PROBLEM: Copy these records out exactly as they stand, every line included.

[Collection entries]
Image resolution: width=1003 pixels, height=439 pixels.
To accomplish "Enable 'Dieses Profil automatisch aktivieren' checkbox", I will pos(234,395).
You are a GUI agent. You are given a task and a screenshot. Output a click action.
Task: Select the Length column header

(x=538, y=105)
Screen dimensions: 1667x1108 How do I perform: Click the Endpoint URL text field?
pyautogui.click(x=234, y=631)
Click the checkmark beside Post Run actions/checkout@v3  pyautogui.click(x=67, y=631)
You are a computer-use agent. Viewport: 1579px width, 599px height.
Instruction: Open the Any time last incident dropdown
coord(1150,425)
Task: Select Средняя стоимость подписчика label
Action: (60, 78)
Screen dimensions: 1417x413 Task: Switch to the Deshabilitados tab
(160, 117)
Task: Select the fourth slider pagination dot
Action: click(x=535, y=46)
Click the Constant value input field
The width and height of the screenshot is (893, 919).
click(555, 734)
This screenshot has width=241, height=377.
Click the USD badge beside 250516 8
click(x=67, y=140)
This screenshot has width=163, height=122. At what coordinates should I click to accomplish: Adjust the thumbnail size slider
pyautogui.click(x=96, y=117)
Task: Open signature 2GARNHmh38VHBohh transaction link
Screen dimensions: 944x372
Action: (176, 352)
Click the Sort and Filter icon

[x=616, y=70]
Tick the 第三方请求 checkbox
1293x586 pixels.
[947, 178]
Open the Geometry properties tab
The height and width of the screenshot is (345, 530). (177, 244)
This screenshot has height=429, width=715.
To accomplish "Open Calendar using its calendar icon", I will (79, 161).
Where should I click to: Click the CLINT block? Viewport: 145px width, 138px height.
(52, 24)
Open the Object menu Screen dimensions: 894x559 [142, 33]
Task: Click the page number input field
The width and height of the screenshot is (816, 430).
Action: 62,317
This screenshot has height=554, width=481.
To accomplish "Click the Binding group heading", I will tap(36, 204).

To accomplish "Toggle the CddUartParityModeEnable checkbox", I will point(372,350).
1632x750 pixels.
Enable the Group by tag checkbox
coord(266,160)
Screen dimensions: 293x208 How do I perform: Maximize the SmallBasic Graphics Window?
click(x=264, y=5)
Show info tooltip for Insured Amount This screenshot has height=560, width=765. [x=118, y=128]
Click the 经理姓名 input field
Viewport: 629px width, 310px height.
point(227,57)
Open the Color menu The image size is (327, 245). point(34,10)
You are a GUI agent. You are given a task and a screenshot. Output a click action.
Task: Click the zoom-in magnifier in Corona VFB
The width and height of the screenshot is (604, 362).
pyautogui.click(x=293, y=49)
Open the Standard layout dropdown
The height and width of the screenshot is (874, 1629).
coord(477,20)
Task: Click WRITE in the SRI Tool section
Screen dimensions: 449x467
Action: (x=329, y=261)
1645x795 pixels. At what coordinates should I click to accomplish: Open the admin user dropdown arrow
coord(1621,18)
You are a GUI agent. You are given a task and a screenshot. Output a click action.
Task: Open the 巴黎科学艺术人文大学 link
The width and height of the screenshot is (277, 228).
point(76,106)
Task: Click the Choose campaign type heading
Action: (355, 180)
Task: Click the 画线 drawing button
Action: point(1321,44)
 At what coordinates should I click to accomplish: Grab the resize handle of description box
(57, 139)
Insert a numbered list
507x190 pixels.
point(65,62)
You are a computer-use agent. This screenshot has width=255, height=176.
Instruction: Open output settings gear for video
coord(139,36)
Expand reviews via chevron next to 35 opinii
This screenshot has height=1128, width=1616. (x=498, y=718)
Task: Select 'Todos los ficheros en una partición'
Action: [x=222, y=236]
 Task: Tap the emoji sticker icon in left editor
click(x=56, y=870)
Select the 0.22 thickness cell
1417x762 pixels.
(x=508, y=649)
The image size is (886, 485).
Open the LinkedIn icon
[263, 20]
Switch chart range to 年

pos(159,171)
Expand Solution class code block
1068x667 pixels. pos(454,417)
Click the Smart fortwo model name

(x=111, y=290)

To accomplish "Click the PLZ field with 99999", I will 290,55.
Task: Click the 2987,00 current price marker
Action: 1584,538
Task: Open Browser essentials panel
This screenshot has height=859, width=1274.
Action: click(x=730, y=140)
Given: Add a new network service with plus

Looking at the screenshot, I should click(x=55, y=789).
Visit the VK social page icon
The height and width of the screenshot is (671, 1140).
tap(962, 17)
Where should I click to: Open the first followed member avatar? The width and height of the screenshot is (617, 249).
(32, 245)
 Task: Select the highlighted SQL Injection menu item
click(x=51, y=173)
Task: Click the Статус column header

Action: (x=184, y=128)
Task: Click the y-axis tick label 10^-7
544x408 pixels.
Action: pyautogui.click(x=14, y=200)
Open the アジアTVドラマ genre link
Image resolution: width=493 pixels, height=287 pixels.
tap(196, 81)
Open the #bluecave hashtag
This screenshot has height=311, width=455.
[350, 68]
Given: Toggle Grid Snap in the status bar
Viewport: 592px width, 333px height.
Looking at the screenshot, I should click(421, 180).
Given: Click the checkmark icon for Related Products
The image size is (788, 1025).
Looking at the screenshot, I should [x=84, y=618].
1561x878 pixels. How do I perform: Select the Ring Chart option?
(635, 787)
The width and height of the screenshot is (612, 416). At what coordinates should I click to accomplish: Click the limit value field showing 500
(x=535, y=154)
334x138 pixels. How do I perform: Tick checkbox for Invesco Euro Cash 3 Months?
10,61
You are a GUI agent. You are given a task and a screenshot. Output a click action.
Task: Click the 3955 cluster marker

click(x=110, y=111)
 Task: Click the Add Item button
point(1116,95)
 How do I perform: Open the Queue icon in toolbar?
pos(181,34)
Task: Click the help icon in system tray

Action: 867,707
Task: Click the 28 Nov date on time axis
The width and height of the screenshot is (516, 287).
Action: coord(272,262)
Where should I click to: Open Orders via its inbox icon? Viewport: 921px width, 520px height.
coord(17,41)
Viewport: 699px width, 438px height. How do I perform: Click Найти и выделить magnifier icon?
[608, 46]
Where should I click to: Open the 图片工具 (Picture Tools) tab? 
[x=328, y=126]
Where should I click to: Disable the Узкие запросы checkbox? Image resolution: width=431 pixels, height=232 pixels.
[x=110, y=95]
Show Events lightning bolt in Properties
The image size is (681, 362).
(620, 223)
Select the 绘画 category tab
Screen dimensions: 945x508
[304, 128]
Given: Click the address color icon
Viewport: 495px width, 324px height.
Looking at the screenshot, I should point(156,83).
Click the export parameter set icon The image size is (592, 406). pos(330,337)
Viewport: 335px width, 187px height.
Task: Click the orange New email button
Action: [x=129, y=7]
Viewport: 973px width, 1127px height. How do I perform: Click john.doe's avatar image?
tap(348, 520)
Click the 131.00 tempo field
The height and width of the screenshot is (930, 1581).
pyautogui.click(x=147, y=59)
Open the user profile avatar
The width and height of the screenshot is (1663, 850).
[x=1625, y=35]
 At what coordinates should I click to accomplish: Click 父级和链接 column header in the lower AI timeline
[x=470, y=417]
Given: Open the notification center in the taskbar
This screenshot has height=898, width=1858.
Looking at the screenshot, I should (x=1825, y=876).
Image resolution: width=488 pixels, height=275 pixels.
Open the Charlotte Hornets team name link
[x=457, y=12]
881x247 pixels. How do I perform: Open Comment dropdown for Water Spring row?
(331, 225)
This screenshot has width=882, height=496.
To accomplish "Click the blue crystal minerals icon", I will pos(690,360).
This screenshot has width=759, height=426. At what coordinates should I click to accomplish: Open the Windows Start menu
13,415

SOLUTION FOR THIS EXERCISE:
Image resolution: width=1003 pixels, height=439 pixels.
To accomplish "Enable 'Dieses Profil automatisch aktivieren' checkbox", I will pos(234,395).
You are a GUI agent. You are given a task and a screenshot. Output a click action.
Task: Select the Length column header

(x=538, y=105)
Screen dimensions: 1667x1108 How do I perform: Click the Endpoint URL text field?
pyautogui.click(x=234, y=631)
Click the checkmark beside Post Run actions/checkout@v3  pyautogui.click(x=67, y=631)
You are a computer-use agent. Viewport: 1579px width, 599px height.
Instruction: Open the Any time last incident dropdown
coord(1150,425)
Task: Select Средняя стоимость подписчика label
Action: (60, 78)
Screen dimensions: 1417x413 Task: Switch to the Deshabilitados tab
(160, 117)
Task: Select the fourth slider pagination dot
Action: click(x=535, y=46)
Click the Constant value input field
The width and height of the screenshot is (893, 919).
click(555, 734)
This screenshot has width=241, height=377.
Click the USD badge beside 250516 8
click(x=67, y=140)
This screenshot has width=163, height=122. At what coordinates should I click to accomplish: Adjust the thumbnail size slider
pyautogui.click(x=96, y=117)
Task: Open signature 2GARNHmh38VHBohh transaction link
Screen dimensions: 944x372
Action: (176, 352)
Click the Sort and Filter icon

[x=616, y=70]
Tick the 第三方请求 checkbox
1293x586 pixels.
[947, 178]
Open the Geometry properties tab
The height and width of the screenshot is (345, 530). (177, 244)
This screenshot has height=429, width=715.
To accomplish "Open Calendar using its calendar icon", I will (79, 161).
Where should I click to: Click the CLINT block? Viewport: 145px width, 138px height.
(52, 24)
Open the Object menu Screen dimensions: 894x559 [142, 33]
Task: Click the page number input field
The width and height of the screenshot is (816, 430).
Action: 62,317
This screenshot has height=554, width=481.
To accomplish "Click the Binding group heading", I will tap(36, 204).

To accomplish "Toggle the CddUartParityModeEnable checkbox", I will point(372,350).
1632x750 pixels.
Enable the Group by tag checkbox
coord(266,160)
Screen dimensions: 293x208 How do I perform: Maximize the SmallBasic Graphics Window?
click(x=264, y=5)
Show info tooltip for Insured Amount This screenshot has height=560, width=765. [x=118, y=128]
Click the 经理姓名 input field
Viewport: 629px width, 310px height.
point(227,57)
Open the Color menu The image size is (327, 245). point(34,10)
You are a GUI agent. You are given a task and a screenshot. Output a click action.
Task: Click the zoom-in magnifier in Corona VFB
The width and height of the screenshot is (604, 362).
pyautogui.click(x=293, y=49)
Open the Standard layout dropdown
The height and width of the screenshot is (874, 1629).
coord(477,20)
Task: Click WRITE in the SRI Tool section
Screen dimensions: 449x467
Action: (x=329, y=261)
1645x795 pixels. At what coordinates should I click to accomplish: Open the admin user dropdown arrow
coord(1621,18)
You are a GUI agent. You are given a task and a screenshot. Output a click action.
Task: Open the 巴黎科学艺术人文大学 link
The width and height of the screenshot is (277, 228).
point(76,106)
Task: Click the Choose campaign type heading
Action: (355, 180)
Task: Click the 画线 drawing button
Action: point(1321,44)
 At what coordinates should I click to accomplish: Grab the resize handle of description box
(57, 139)
Insert a numbered list
507x190 pixels.
point(65,62)
You are a computer-use agent. This screenshot has width=255, height=176.
Instruction: Open output settings gear for video
coord(139,36)
Expand reviews via chevron next to 35 opinii
This screenshot has height=1128, width=1616. (x=498, y=718)
Task: Select 'Todos los ficheros en una partición'
Action: [x=222, y=236]
 Task: Tap the emoji sticker icon in left editor
click(x=56, y=870)
Select the 0.22 thickness cell
1417x762 pixels.
(x=508, y=649)
The image size is (886, 485).
Open the LinkedIn icon
[263, 20]
Switch chart range to 年

pos(159,171)
Expand Solution class code block
1068x667 pixels. pos(454,417)
Click the Smart fortwo model name

(x=111, y=290)

To accomplish "Click the PLZ field with 99999", I will 290,55.
Task: Click the 2987,00 current price marker
Action: 1584,538
Task: Open Browser essentials panel
This screenshot has height=859, width=1274.
Action: click(x=730, y=140)
Given: Add a new network service with plus

Looking at the screenshot, I should click(x=55, y=789).
Visit the VK social page icon
The height and width of the screenshot is (671, 1140).
tap(962, 17)
Where should I click to: Open the first followed member avatar? The width and height of the screenshot is (617, 249).
(32, 245)
 Task: Select the highlighted SQL Injection menu item
click(x=51, y=173)
Task: Click the Статус column header

Action: (x=184, y=128)
Task: Click the y-axis tick label 10^-7
544x408 pixels.
Action: pyautogui.click(x=14, y=200)
Open the アジアTVドラマ genre link
Image resolution: width=493 pixels, height=287 pixels.
tap(196, 81)
Open the #bluecave hashtag
This screenshot has height=311, width=455.
[350, 68]
Given: Toggle Grid Snap in the status bar
Viewport: 592px width, 333px height.
Looking at the screenshot, I should click(421, 180).
Given: Click the checkmark icon for Related Products
The image size is (788, 1025).
Looking at the screenshot, I should [x=84, y=618].
1561x878 pixels. How do I perform: Select the Ring Chart option?
(635, 787)
The width and height of the screenshot is (612, 416). At what coordinates should I click to accomplish: Click the limit value field showing 500
(x=535, y=154)
334x138 pixels. How do I perform: Tick checkbox for Invesco Euro Cash 3 Months?
10,61
You are a GUI agent. You are given a task and a screenshot. Output a click action.
Task: Click the 3955 cluster marker

click(x=110, y=111)
 Task: Click the Add Item button
point(1116,95)
 How do I perform: Open the Queue icon in toolbar?
pos(181,34)
Task: Click the help icon in system tray

Action: 867,707
Task: Click the 28 Nov date on time axis
The width and height of the screenshot is (516, 287).
Action: coord(272,262)
Where should I click to: Open Orders via its inbox icon? Viewport: 921px width, 520px height.
coord(17,41)
Viewport: 699px width, 438px height. How do I perform: Click Найти и выделить magnifier icon?
[608, 46]
Where should I click to: Open the 图片工具 (Picture Tools) tab? 
[x=328, y=126]
Where should I click to: Disable the Узкие запросы checkbox? Image resolution: width=431 pixels, height=232 pixels.
[x=110, y=95]
Show Events lightning bolt in Properties
The image size is (681, 362).
(620, 223)
Select the 绘画 category tab
Screen dimensions: 945x508
[304, 128]
Given: Click the address color icon
Viewport: 495px width, 324px height.
Looking at the screenshot, I should point(156,83).
Click the export parameter set icon The image size is (592, 406). pos(330,337)
Viewport: 335px width, 187px height.
Task: Click the orange New email button
Action: [x=129, y=7]
Viewport: 973px width, 1127px height. How do I perform: Click john.doe's avatar image?
tap(348, 520)
Click the 131.00 tempo field
The height and width of the screenshot is (930, 1581).
pyautogui.click(x=147, y=59)
Open the user profile avatar
The width and height of the screenshot is (1663, 850).
[x=1625, y=35]
 At what coordinates should I click to accomplish: Click 父级和链接 column header in the lower AI timeline
[x=470, y=417]
Given: Open the notification center in the taskbar
This screenshot has height=898, width=1858.
Looking at the screenshot, I should (x=1825, y=876).
Image resolution: width=488 pixels, height=275 pixels.
Open the Charlotte Hornets team name link
[x=457, y=12]
881x247 pixels. How do I perform: Open Comment dropdown for Water Spring row?
(331, 225)
This screenshot has width=882, height=496.
To accomplish "Click the blue crystal minerals icon", I will pos(690,360).
This screenshot has width=759, height=426. At what coordinates should I click to accomplish: Open the Windows Start menu
13,415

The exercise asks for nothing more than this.